-- BEGIN --
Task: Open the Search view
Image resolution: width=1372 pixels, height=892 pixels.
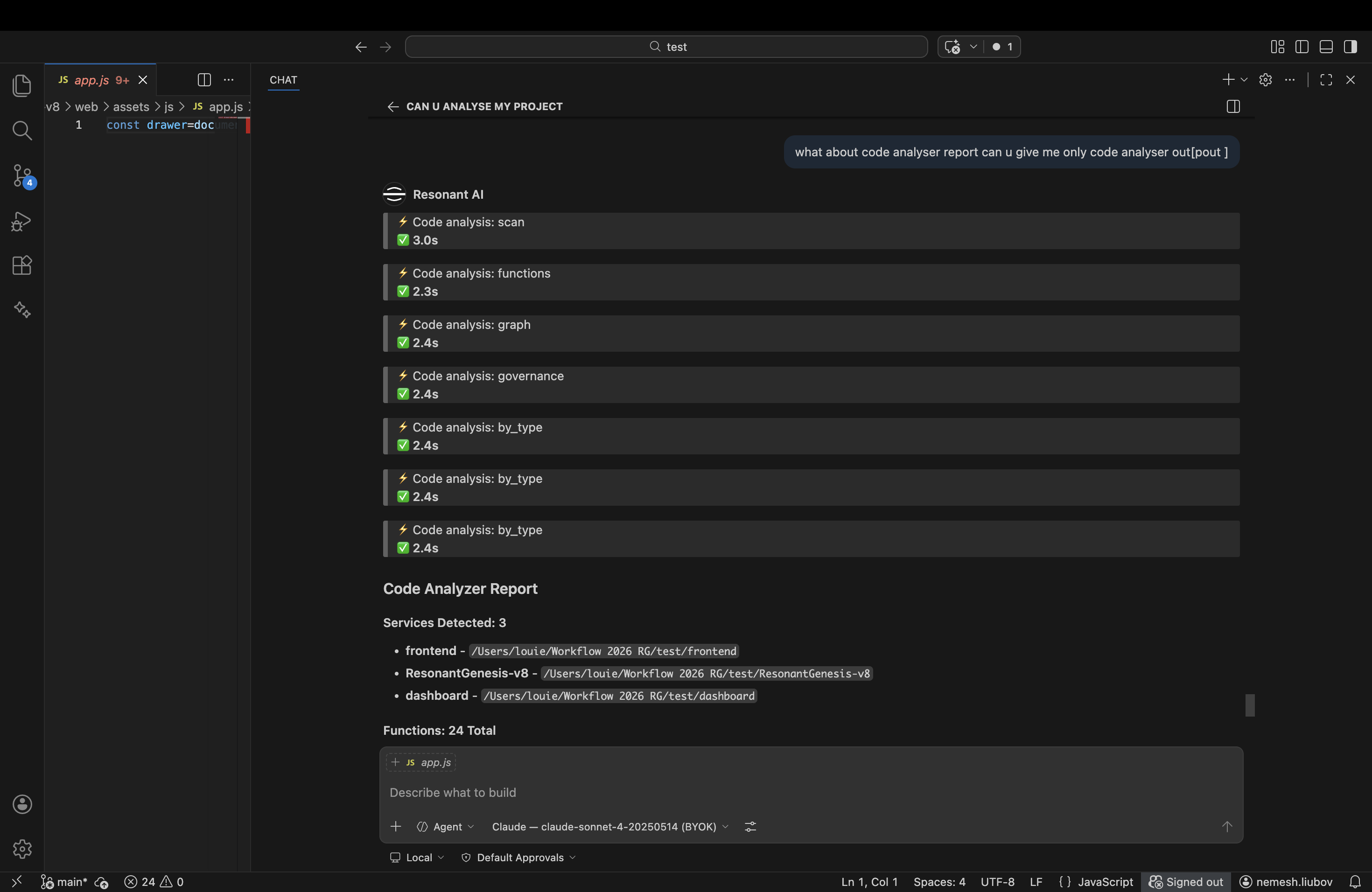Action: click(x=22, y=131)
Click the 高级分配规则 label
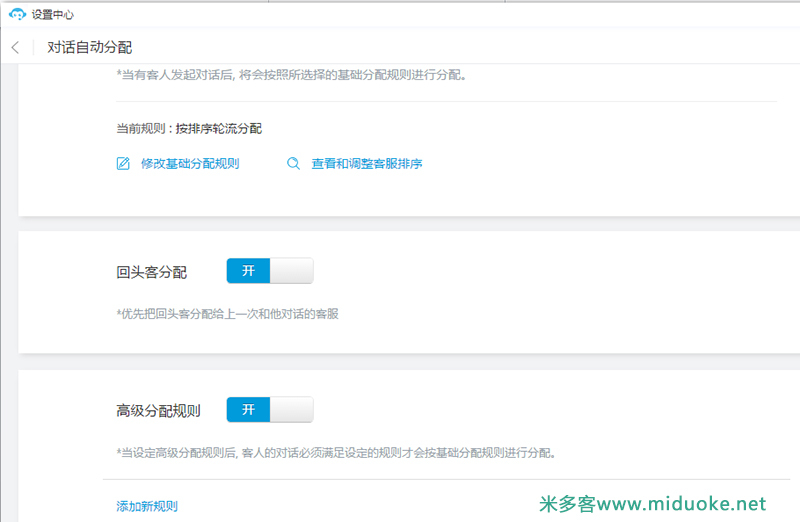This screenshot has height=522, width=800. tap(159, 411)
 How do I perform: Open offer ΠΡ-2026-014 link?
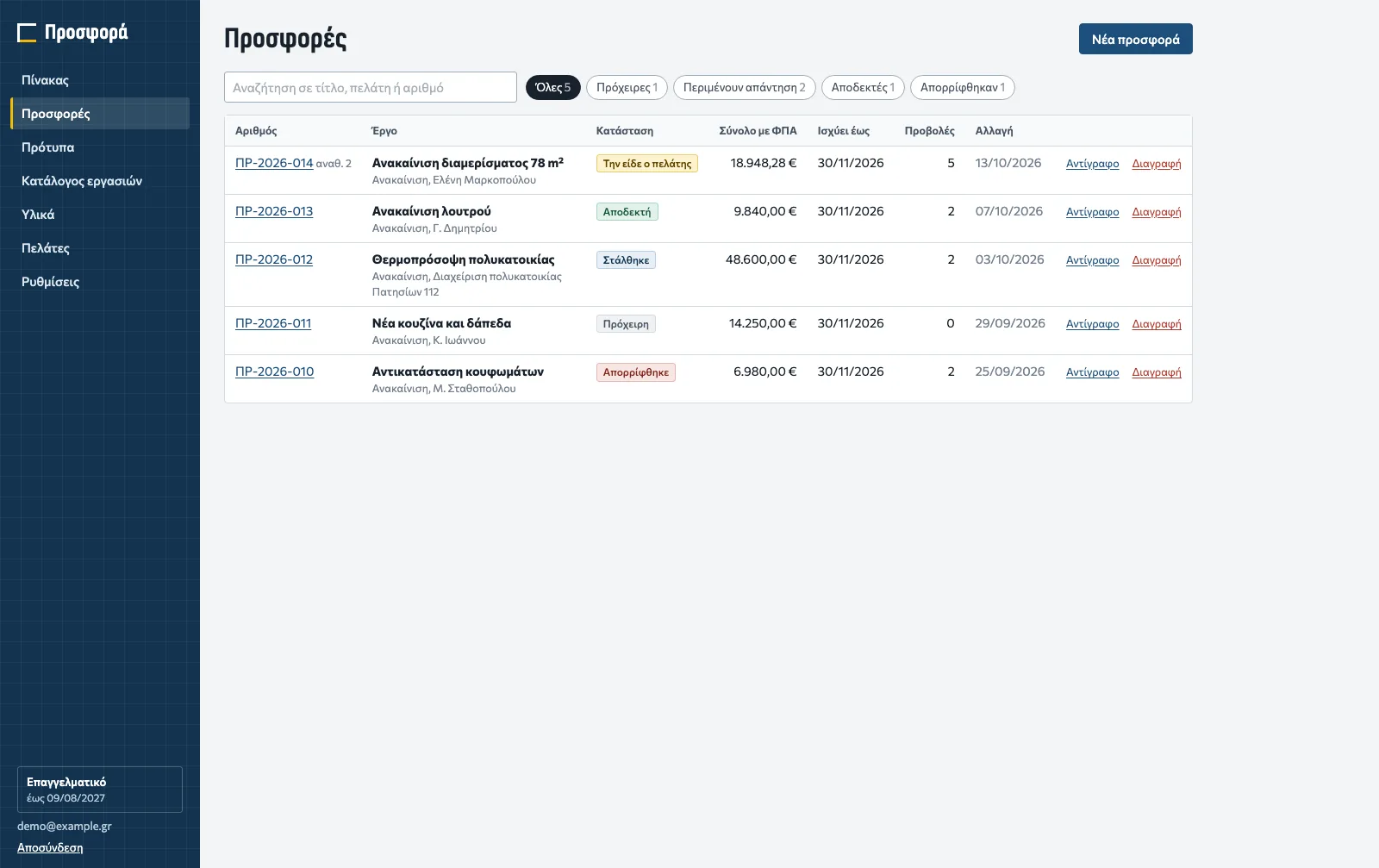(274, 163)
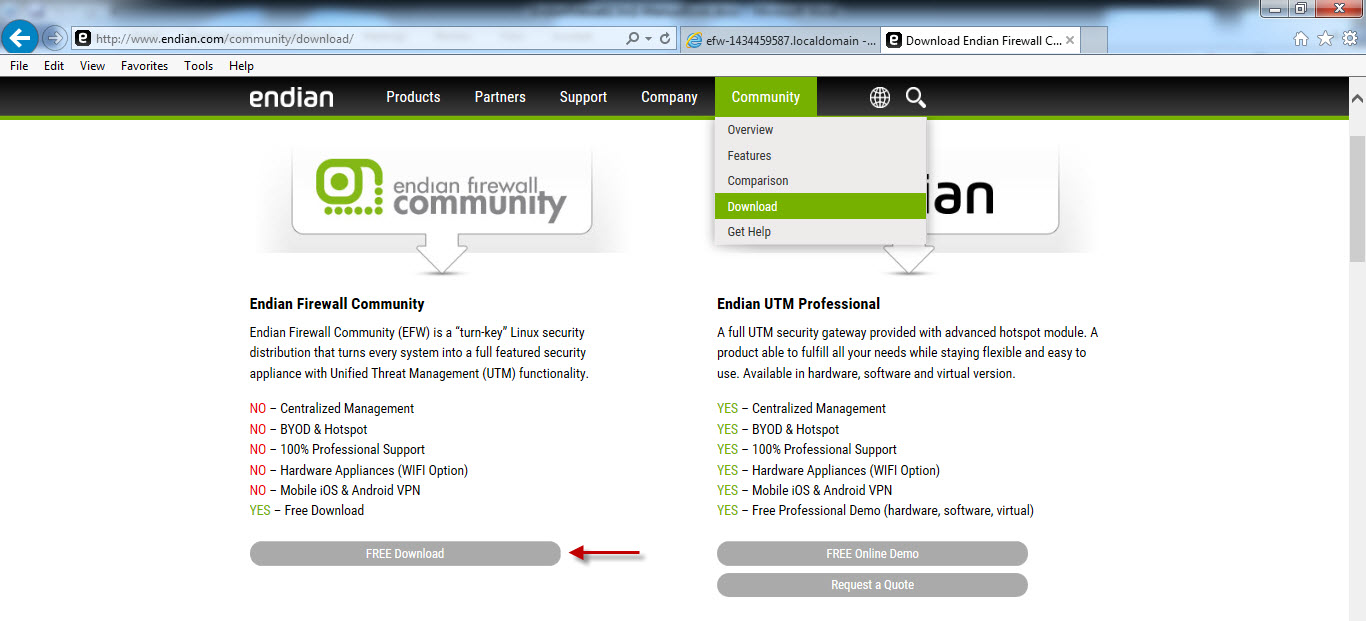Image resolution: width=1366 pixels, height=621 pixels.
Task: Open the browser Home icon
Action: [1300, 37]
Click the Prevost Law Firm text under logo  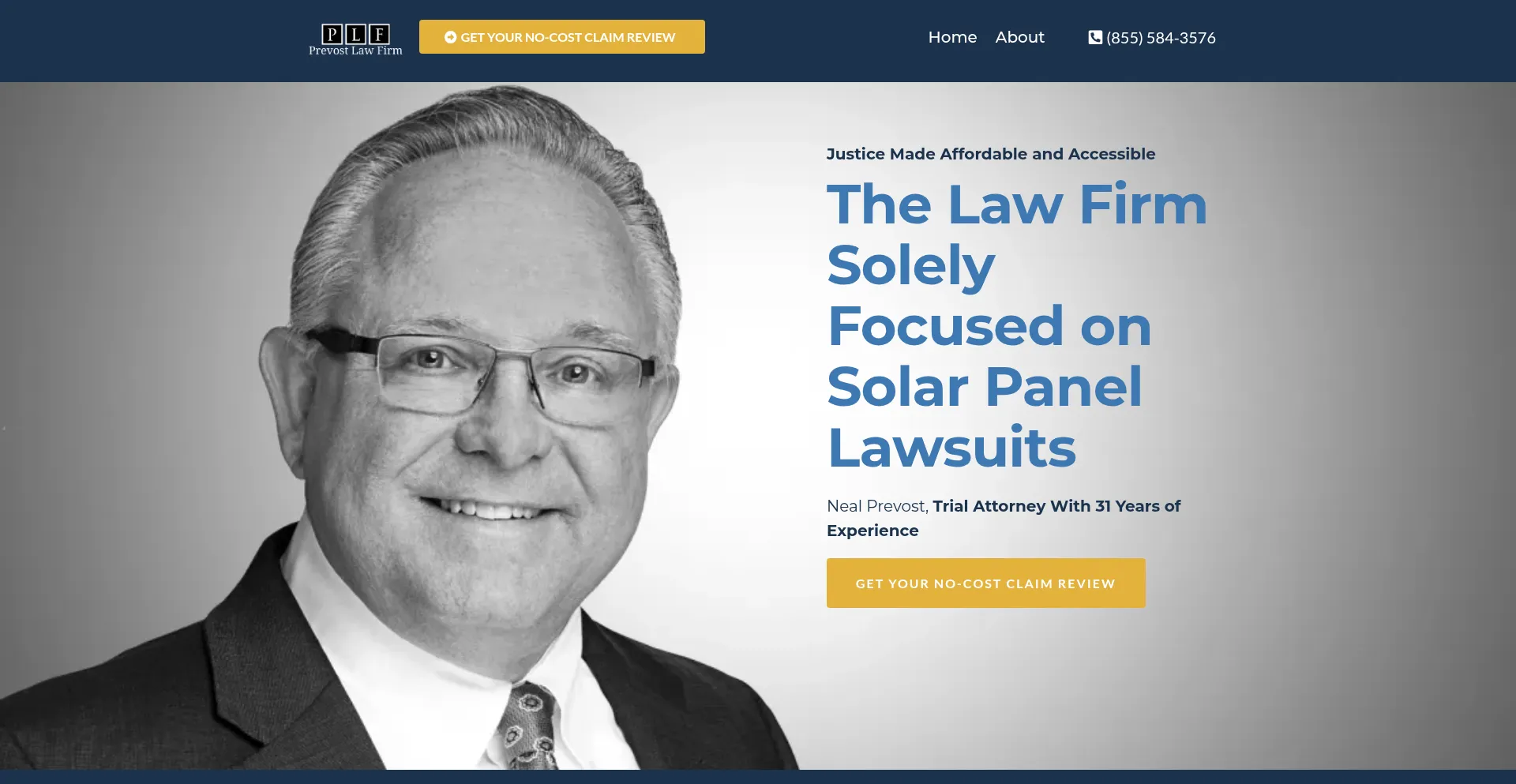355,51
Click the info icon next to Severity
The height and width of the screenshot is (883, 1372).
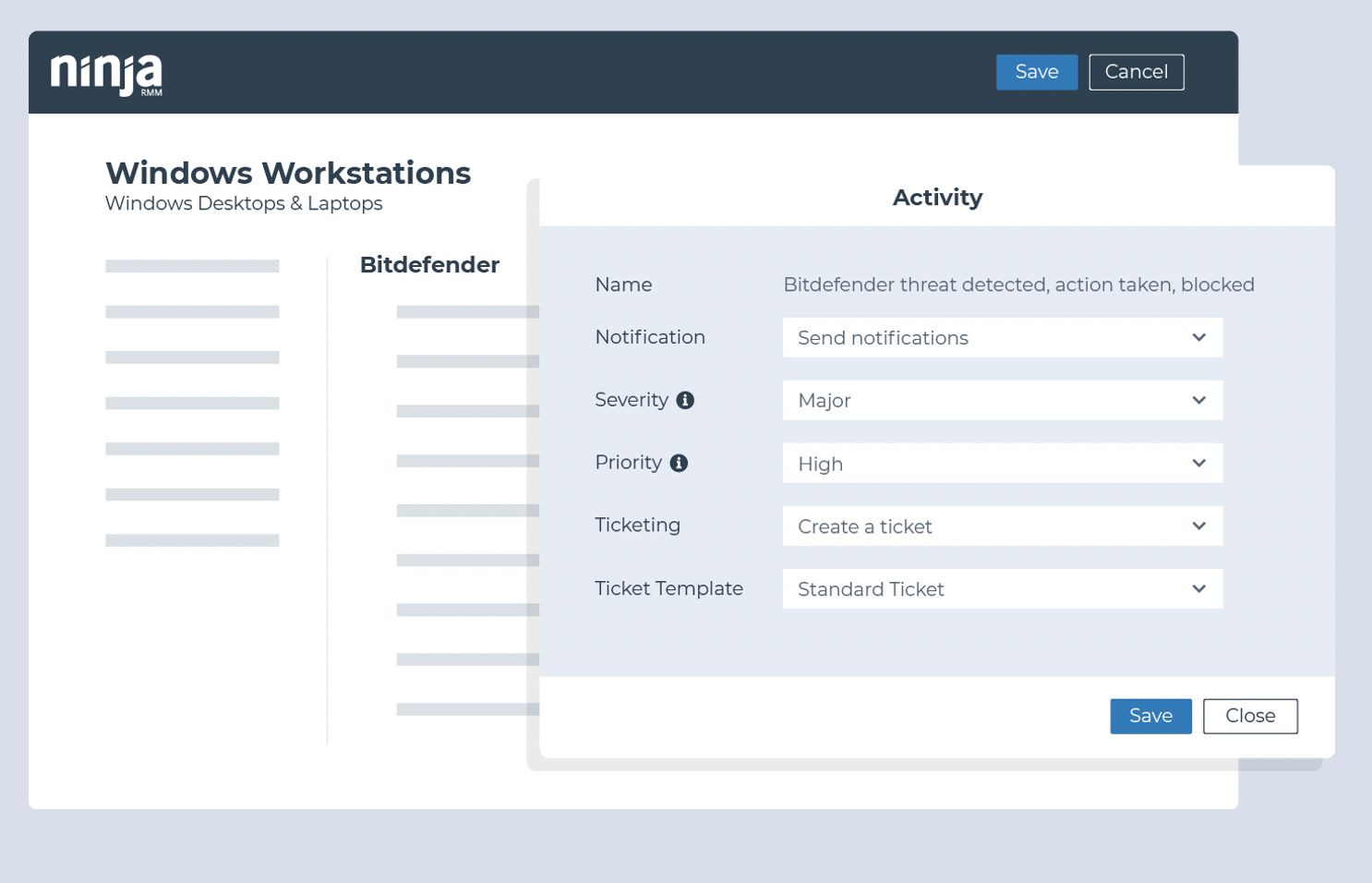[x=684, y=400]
-- END --
> [Short problem] Render the lines from the one containing "Click the info icon next to Severity" through the last line as a numbered list, with both ends included and blank lines omitted. Leave the pictures out of your answer.

> [Output]
1. Click the info icon next to Severity
2. The height and width of the screenshot is (883, 1372).
3. [x=684, y=400]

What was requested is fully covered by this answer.